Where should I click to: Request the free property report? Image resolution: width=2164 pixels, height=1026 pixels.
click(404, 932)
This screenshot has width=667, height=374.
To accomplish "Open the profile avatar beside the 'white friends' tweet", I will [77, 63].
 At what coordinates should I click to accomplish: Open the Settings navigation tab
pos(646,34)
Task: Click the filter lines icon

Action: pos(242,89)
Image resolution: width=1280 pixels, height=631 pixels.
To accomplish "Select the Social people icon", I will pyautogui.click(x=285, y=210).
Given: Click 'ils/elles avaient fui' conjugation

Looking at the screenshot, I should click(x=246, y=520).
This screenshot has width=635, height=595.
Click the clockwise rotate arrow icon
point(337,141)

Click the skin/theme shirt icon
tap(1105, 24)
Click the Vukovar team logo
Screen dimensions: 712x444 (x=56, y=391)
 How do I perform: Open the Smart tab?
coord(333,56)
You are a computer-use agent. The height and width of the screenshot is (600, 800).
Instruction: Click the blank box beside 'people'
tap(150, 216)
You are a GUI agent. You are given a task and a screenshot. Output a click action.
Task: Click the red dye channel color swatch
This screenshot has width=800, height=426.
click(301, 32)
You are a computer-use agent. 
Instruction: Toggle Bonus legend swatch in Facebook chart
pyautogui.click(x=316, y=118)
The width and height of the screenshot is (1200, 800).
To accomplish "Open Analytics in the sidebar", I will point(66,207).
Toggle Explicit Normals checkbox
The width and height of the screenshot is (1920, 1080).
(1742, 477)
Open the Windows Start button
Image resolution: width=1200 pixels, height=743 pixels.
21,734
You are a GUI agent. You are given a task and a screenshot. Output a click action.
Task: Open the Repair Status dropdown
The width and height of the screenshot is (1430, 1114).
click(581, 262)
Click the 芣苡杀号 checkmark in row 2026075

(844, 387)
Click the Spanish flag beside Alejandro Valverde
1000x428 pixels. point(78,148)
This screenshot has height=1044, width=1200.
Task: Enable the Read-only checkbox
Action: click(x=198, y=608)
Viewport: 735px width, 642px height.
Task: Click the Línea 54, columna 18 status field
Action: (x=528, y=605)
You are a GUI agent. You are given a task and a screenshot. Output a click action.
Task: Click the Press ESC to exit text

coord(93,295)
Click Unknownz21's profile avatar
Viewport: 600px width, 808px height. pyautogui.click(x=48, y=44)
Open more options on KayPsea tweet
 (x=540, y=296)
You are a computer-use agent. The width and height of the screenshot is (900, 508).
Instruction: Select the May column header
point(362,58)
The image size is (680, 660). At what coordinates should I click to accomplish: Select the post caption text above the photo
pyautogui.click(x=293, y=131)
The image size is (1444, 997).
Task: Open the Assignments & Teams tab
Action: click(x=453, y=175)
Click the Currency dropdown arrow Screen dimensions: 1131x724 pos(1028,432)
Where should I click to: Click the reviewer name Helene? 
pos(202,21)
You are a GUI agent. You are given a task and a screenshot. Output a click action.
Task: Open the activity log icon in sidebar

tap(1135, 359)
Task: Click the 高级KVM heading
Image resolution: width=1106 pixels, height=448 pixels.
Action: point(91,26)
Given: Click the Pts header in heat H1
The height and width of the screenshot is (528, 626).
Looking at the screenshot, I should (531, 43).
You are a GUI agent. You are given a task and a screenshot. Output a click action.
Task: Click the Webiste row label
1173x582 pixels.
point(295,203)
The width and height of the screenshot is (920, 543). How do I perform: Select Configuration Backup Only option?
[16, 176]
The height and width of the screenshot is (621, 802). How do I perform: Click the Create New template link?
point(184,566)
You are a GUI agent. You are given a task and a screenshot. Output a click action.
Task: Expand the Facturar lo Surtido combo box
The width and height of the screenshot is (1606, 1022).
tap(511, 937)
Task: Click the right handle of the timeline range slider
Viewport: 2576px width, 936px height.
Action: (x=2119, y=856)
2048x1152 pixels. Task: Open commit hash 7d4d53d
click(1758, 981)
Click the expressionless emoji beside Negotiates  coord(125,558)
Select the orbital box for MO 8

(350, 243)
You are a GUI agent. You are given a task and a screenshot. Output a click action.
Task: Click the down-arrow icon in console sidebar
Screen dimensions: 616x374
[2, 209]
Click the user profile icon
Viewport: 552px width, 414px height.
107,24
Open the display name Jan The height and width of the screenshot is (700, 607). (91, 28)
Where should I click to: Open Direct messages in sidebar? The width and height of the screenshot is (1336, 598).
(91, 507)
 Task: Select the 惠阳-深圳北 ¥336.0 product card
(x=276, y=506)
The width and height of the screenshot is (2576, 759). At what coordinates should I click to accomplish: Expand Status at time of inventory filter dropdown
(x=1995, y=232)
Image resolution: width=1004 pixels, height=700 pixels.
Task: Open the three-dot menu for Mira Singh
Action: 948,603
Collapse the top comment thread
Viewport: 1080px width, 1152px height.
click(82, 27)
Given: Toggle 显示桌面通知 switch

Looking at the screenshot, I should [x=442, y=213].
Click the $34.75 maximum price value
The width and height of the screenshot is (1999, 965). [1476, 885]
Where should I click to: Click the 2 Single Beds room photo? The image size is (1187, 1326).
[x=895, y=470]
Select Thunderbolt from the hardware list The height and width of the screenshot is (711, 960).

WHAT TO PRODUCE:
Output every line of the listing exactly as written.

RESPONSE AREA:
Where should I click to: Request the free property report? Image resolution: width=2164 pixels, height=1026 pixels.
click(404, 932)
This screenshot has width=667, height=374.
To accomplish "Open the profile avatar beside the 'white friends' tweet", I will [77, 63].
 At what coordinates should I click to accomplish: Open the Settings navigation tab
pos(646,34)
Task: Click the filter lines icon

Action: pos(242,89)
Image resolution: width=1280 pixels, height=631 pixels.
To accomplish "Select the Social people icon", I will pyautogui.click(x=285, y=210).
Given: Click 'ils/elles avaient fui' conjugation

Looking at the screenshot, I should click(x=246, y=520).
This screenshot has width=635, height=595.
Click the clockwise rotate arrow icon
point(337,141)

Click the skin/theme shirt icon
tap(1105, 24)
Click the Vukovar team logo
Screen dimensions: 712x444 (x=56, y=391)
 How do I perform: Open the Smart tab?
coord(333,56)
You are a computer-use agent. The height and width of the screenshot is (600, 800).
Instruction: Click the blank box beside 'people'
tap(150, 216)
You are a GUI agent. You are given a task and a screenshot. Output a click action.
Task: Click the red dye channel color swatch
This screenshot has width=800, height=426.
click(301, 32)
You are a computer-use agent. 
Instruction: Toggle Bonus legend swatch in Facebook chart
pyautogui.click(x=316, y=118)
The width and height of the screenshot is (1200, 800).
To accomplish "Open Analytics in the sidebar", I will point(66,207).
Toggle Explicit Normals checkbox
The width and height of the screenshot is (1920, 1080).
(1742, 477)
Open the Windows Start button
Image resolution: width=1200 pixels, height=743 pixels.
21,734
You are a GUI agent. You are given a task and a screenshot. Output a click action.
Task: Open the Repair Status dropdown
The width and height of the screenshot is (1430, 1114).
click(581, 262)
Click the 芣苡杀号 checkmark in row 2026075

(844, 387)
Click the Spanish flag beside Alejandro Valverde
1000x428 pixels. point(78,148)
This screenshot has height=1044, width=1200.
Task: Enable the Read-only checkbox
Action: click(x=198, y=608)
Viewport: 735px width, 642px height.
Task: Click the Línea 54, columna 18 status field
Action: (x=528, y=605)
You are a GUI agent. You are given a task and a screenshot. Output a click action.
Task: Click the Press ESC to exit text

coord(93,295)
Click Unknownz21's profile avatar
Viewport: 600px width, 808px height. pyautogui.click(x=48, y=44)
Open more options on KayPsea tweet
 (x=540, y=296)
You are a computer-use agent. The width and height of the screenshot is (900, 508).
Instruction: Select the May column header
point(362,58)
The image size is (680, 660). At what coordinates should I click to accomplish: Select the post caption text above the photo
pyautogui.click(x=293, y=131)
The image size is (1444, 997).
Task: Open the Assignments & Teams tab
Action: click(x=453, y=175)
Click the Currency dropdown arrow Screen dimensions: 1131x724 pos(1028,432)
Where should I click to: Click the reviewer name Helene? 
pos(202,21)
You are a GUI agent. You are given a task and a screenshot. Output a click action.
Task: Open the activity log icon in sidebar

tap(1135, 359)
Task: Click the 高级KVM heading
Image resolution: width=1106 pixels, height=448 pixels.
Action: point(91,26)
Given: Click the Pts header in heat H1
The height and width of the screenshot is (528, 626).
Looking at the screenshot, I should (531, 43).
You are a GUI agent. You are given a task and a screenshot. Output a click action.
Task: Click the Webiste row label
1173x582 pixels.
point(295,203)
The width and height of the screenshot is (920, 543). How do I perform: Select Configuration Backup Only option?
[16, 176]
The height and width of the screenshot is (621, 802). How do I perform: Click the Create New template link?
point(184,566)
You are a GUI agent. You are given a task and a screenshot. Output a click action.
Task: Expand the Facturar lo Surtido combo box
The width and height of the screenshot is (1606, 1022).
tap(511, 937)
Task: Click the right handle of the timeline range slider
Viewport: 2576px width, 936px height.
Action: (x=2119, y=856)
2048x1152 pixels. Task: Open commit hash 7d4d53d
click(1758, 981)
Click the expressionless emoji beside Negotiates  coord(125,558)
Select the orbital box for MO 8

(350, 243)
You are a GUI agent. You are given a task and a screenshot. Output a click action.
Task: Click the down-arrow icon in console sidebar
Screen dimensions: 616x374
[2, 209]
Click the user profile icon
Viewport: 552px width, 414px height.
107,24
Open the display name Jan The height and width of the screenshot is (700, 607). (91, 28)
Where should I click to: Open Direct messages in sidebar? The width and height of the screenshot is (1336, 598).
(91, 507)
 Task: Select the 惠阳-深圳北 ¥336.0 product card
(x=276, y=506)
The width and height of the screenshot is (2576, 759). At what coordinates should I click to accomplish: Expand Status at time of inventory filter dropdown
(x=1995, y=232)
Image resolution: width=1004 pixels, height=700 pixels.
Task: Open the three-dot menu for Mira Singh
Action: 948,603
Collapse the top comment thread
Viewport: 1080px width, 1152px height.
click(82, 27)
Given: Toggle 显示桌面通知 switch

Looking at the screenshot, I should [x=442, y=213].
Click the $34.75 maximum price value
The width and height of the screenshot is (1999, 965). [1476, 885]
Where should I click to: Click the 2 Single Beds room photo? The image size is (1187, 1326).
[x=895, y=470]
Select Thunderbolt from the hardware list The height and width of the screenshot is (711, 960).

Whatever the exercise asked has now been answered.